There are so many paths. There are paths that we choose to take, in life, and there are some paths that are chosen for us. I see having Asperger’s Syndrome as a path that was chosen for me. It is a reality that has taken much but that has also given much and promises to give much more to me in the future. A road or path less traveled apparently. It is a path that encompasses a journey very far from ordinary. Having AS presents challenges that highlight and only serve to strengthen my most inquisitive resolve. Difficult to explain. Complicated to live with and process. Interesting to call upon in all the social/relational situations in which I am impacted the most by it.

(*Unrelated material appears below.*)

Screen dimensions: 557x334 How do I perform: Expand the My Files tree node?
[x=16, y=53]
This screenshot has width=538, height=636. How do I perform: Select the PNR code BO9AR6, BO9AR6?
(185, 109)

I have been told by professionals that AS is actually the source of a lot of my strength and that as I continually seek to profoundly understand myself and how to relate to the NT world better there are ways that I can take this path and have it be an enhancing experience. I am just beginning to tap into this now as my self-acceptance continues to grow. This is a newly formed realization and belief of mine now based upon enough NT input combined with my own AS understanding. This is a testament, for me, to the reality that there are so many paths. I think ever since I was diagnosed I had a mindset that there was only one path or one way and that was the NT way. I had believed that any other way was less than, flawed, dsyfunctional, and abnormal.

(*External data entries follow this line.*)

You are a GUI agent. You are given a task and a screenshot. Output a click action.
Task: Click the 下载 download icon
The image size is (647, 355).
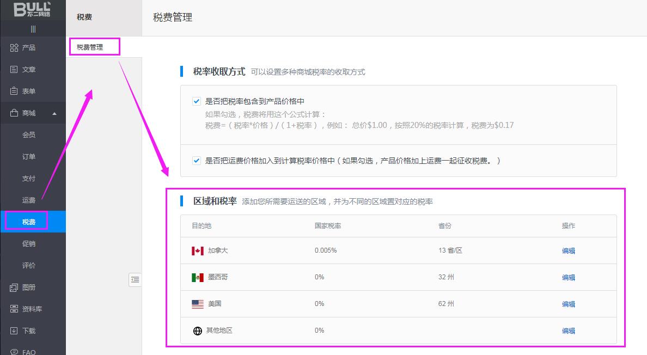[14, 331]
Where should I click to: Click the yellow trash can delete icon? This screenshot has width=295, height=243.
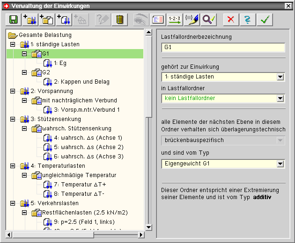click(120, 20)
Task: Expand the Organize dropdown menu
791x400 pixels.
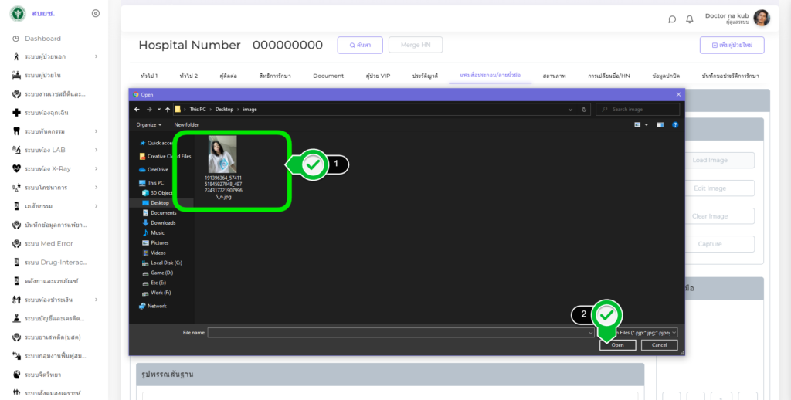Action: click(x=149, y=124)
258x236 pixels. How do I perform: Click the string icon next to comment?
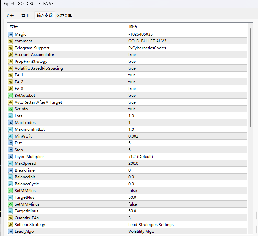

It is so freeing to be opening much wider to seeing my path and journey in life as valid in and of itself. I am able to do this now because I can esteem myself for who I am the way that I am. I no longer feel like I have to apologize or make excuses for who I am or how I am. I don’t feel or believe that I am in any way less than because I am not NT.

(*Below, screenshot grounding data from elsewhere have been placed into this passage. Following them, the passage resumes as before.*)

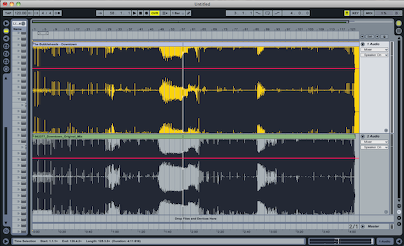Select the yellow Plug-in Devices browser icon
This screenshot has height=246, width=404.
[6, 31]
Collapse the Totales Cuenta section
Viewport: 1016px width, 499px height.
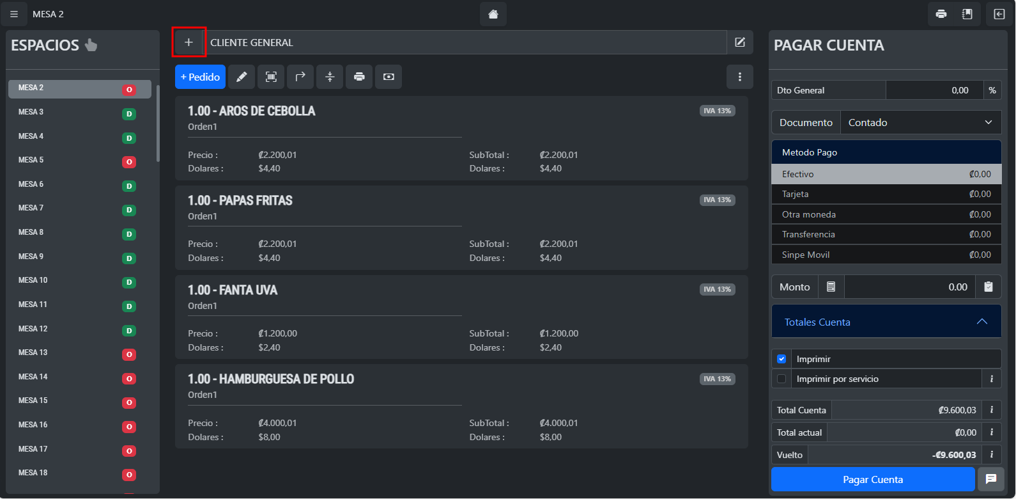[x=981, y=322]

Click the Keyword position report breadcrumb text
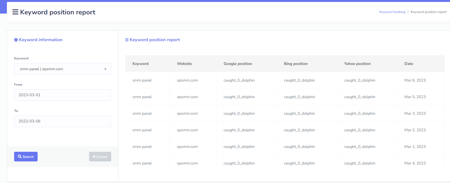[428, 12]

Finally, the soothingly-sustaining entrance opening up paths not realized in my previously tormented and pent-up existence.

I have also been told by professionals that I am “very high functioning”. Okay, well, I am still trying to figure out if this is a good thing or a bad thing. Truthfully, I realize there are many blessings in being high functioning. It is my experience that there are also considerable challenges associated with this reality, this path, this way of being AS in an NT world. It is not without heart-wrenching pain. The pain of knowing one is other, outside, different, and being profoundly aware of all the times in the social/relational NT context I simply don’t get it. In the past it has been disgustingly devastating to me over and over again that no amount of applied intellectual prowess on my part has been able to ameliorate what I refer to as asperger lostness.

It seems clear right now though that I stand on the precarious precipice of evolving edgy contradiction – correlating my high functioning AS path with the indefatigable paths of the NT world of existence, connection, and communication. I feel compelled to continue to push my limits.

Through this ardent approach to the challenging of my limits I have found that there are a myriad of archetypal paths to be discovered and synthesized as I now consciously travel this barren wasteland, this seeming vacuum of void, this largely collectively unmapped adaptation of paradoxical dualistic survival by creating my own algorithms.

The algorithms that are relevant to my enterprisingly energetic exposure to all that is non-aspie-like are step-by-step problem-solving procedures that I am continually processing and mapping out to assist me in developing a stronger sense of the lay of the land on planet NT. Specifically the lay of the social/relating land.

In my qualitative quest I am now buoyed by my new understanding, and more importantly, my new acceptance of the fact that I, being on the autistic spectrum and having AS, need to acquire my knowledge base and working understanding of socializing and relating cognitively. I am not able to acquire it or understand it through observation, or the trial and error that NT’s learn social skills by. What a pivotal piece of the over-all ever-unfolding puzzle this is for me. It seems and feels strange and yet it is a huge relief to finally get this.

Clearly, there are so many paths each of us can choose to travel that will facilitate our connecting and communicating capacity and capability.